■ Screen-element location records:
------------------------------

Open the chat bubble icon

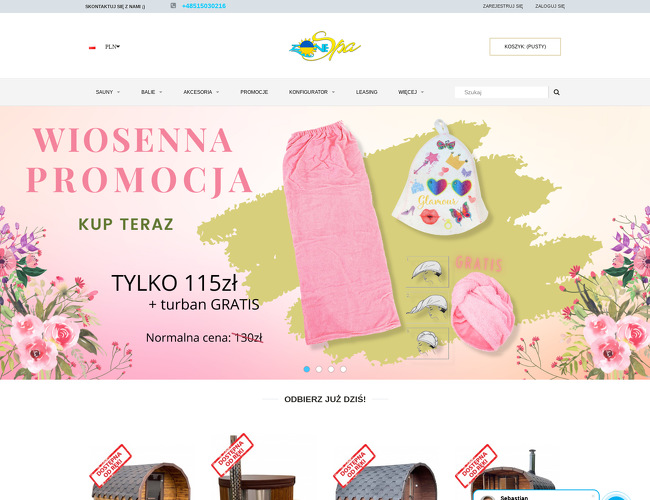pos(616,496)
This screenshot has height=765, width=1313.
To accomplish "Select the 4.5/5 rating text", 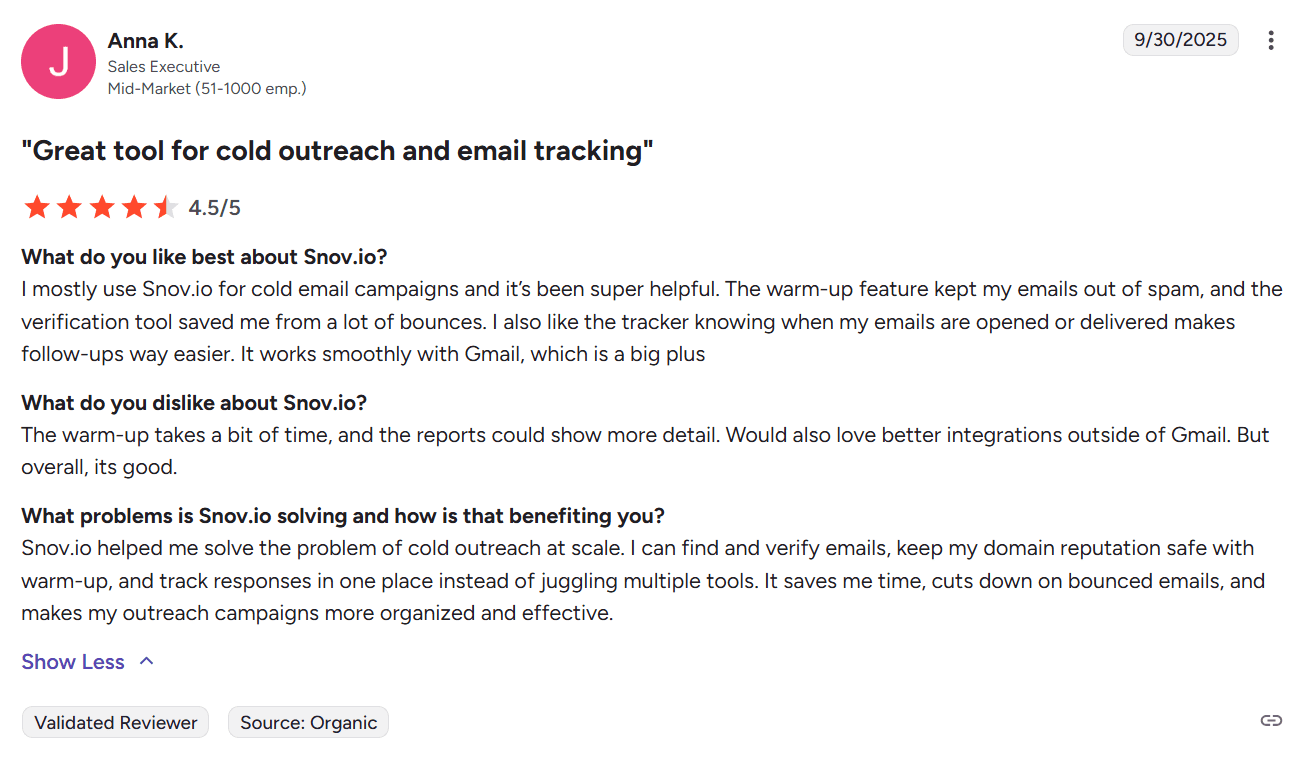I will [212, 207].
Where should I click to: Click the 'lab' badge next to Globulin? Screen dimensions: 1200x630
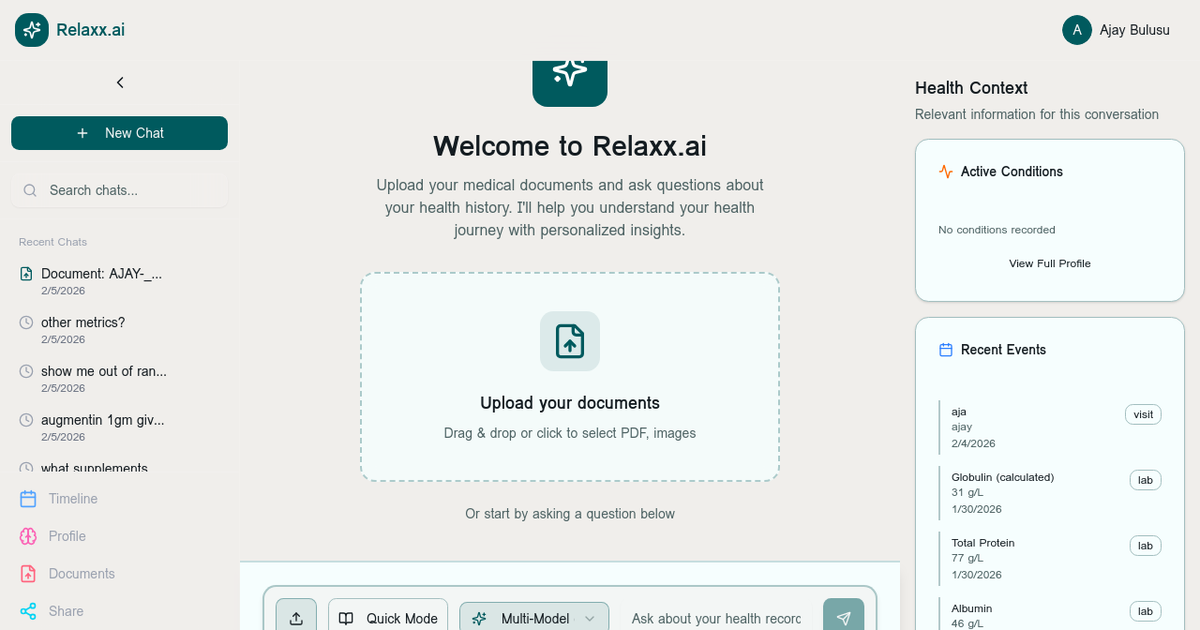(1144, 479)
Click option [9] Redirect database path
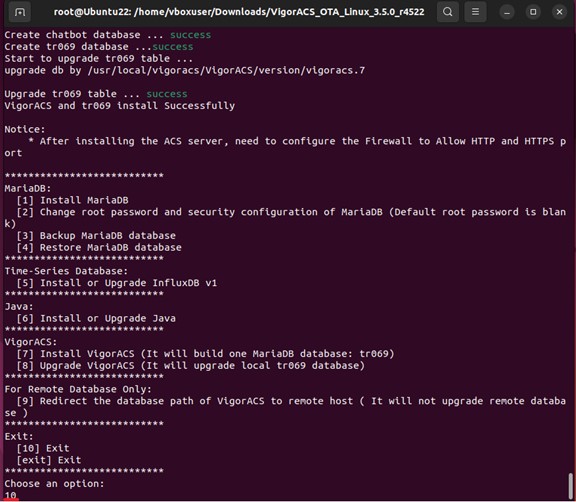Screen dimensions: 576x502 pyautogui.click(x=285, y=407)
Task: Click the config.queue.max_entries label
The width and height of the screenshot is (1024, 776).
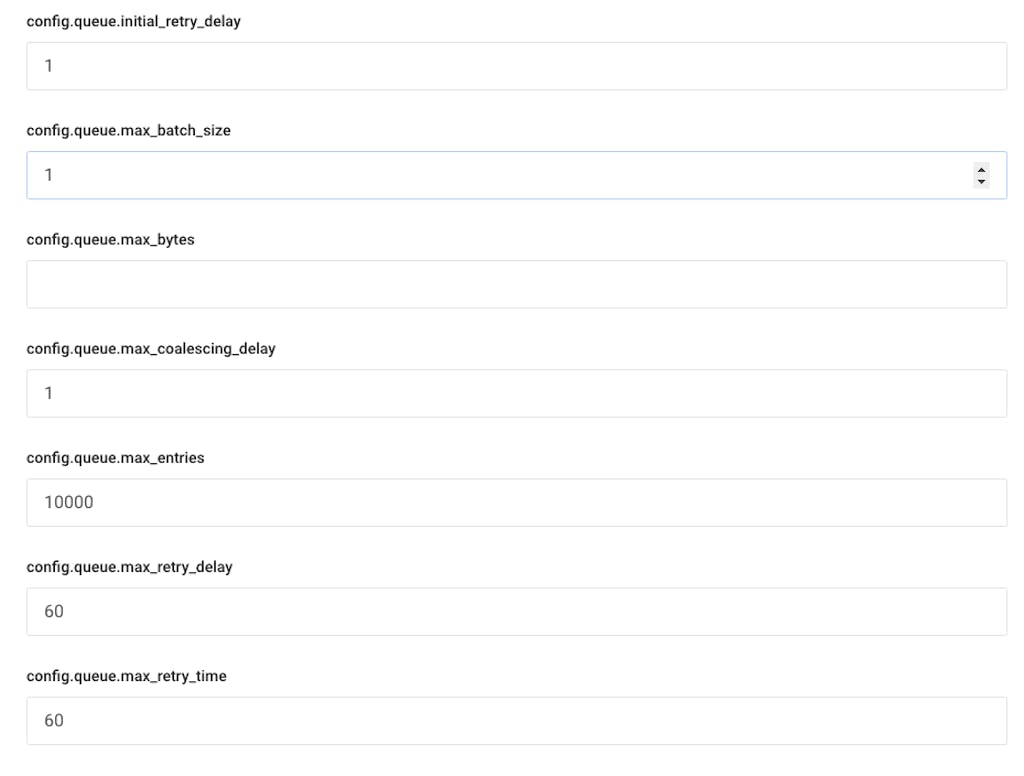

------------------------------

■ INSTRUCTIONS FOR THE TASK:
Find each line in the rows above that contains the word "height", and copy those lines in full.

■ TASK OUTPUT:
This screenshot has height=765, width=1313.
The width and height of the screenshot is (1024, 776).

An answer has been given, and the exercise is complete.